• Kurze Aufgabe A:
Wovor warnt Hebel laut dem Artikel mit eingefügten Sprichworten?

• Artikel:
_____

In jeder seiner Geschichten lässt sich ein Realitätsbezug feststellen. So ist die Darstellung privater Geschichte vor dem Hintergrund der großen Historie ein Gestaltungsmittel Hebels.

Hebels Werke können als Spiegel der Welt verstanden werden, d.h. wahrheitsgemäße Berichte über Freude und Leid werden nicht einfach kopiert, sondern nach den Brechungsgesetzen des didaktischen Bewusstseins sublimiert und verändert. So wird die existente Volkssprache ohne Entstellung oder Verzerrung veredelt. Der von Hebel so geschaffene Spiegel hält dem Leser die versteckte Wahrheit der in ihm abgebildeten Welt vor.

Hebel bevorzugte in seinen Geschichten Motive wie:

- “Ewige Vorsehung“ und die Verantwortung des Einzelnen
- Gut und Böse
- Der Weg zur Wahrheit
- Wort und Wirklichkeit
- Bürger und Schelm.

Eine ausgeklügelte Sprichworttechnik wird deutlich, wenn Hebel durch eingefügte Sprichworte vor der bequemen Übernahme von Moralrezepten warnt. Fingerzeige, d.h. indirekte Aussagen verweisen den Leser auf die richtige Spur, um die Intention des Textes richtig aufzufassen.

_____

• Gespeicherte Liste:
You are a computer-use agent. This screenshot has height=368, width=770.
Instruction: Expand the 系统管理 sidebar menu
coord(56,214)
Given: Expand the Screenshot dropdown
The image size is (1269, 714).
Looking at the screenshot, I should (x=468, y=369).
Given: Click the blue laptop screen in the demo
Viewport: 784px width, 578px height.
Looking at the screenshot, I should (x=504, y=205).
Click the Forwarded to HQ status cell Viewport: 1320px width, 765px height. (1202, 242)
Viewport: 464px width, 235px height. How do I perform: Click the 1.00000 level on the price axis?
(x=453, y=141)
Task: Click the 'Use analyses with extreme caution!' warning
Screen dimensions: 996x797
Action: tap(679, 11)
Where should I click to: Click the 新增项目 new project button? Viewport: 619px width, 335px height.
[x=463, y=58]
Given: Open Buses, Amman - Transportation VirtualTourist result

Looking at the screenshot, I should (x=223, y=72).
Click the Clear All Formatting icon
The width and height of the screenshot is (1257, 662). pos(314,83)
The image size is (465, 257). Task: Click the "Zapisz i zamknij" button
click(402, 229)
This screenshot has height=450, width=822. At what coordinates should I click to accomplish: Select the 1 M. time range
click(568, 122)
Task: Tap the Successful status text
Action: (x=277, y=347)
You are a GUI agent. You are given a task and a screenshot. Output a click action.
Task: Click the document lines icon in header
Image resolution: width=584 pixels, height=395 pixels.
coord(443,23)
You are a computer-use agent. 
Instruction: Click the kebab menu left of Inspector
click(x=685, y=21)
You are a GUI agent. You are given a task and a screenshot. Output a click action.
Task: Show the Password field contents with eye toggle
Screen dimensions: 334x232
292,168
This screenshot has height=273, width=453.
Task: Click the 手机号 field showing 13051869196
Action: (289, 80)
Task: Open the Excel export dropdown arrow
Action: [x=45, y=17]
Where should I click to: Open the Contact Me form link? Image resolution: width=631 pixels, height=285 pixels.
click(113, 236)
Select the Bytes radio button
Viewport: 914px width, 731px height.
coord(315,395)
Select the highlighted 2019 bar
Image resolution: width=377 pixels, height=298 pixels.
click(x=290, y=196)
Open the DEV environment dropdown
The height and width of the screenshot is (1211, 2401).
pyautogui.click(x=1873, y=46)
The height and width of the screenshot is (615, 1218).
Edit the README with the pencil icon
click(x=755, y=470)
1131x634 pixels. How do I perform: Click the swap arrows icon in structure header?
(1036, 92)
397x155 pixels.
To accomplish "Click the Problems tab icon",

_____

• Kurze Aufgabe B:
Nenne jede Zeile der Liste, in der die Zeichenfolge "field" vorkommt. Groß- und Kleinschreibung ist dabei zu beachten.

• Ausgabe A:
Vor der bequemen Übernahme von Moralrezepten.

• Ausgabe B:
Task: Show the Password field contents with eye toggle
Task: Click the 手机号 field showing 13051869196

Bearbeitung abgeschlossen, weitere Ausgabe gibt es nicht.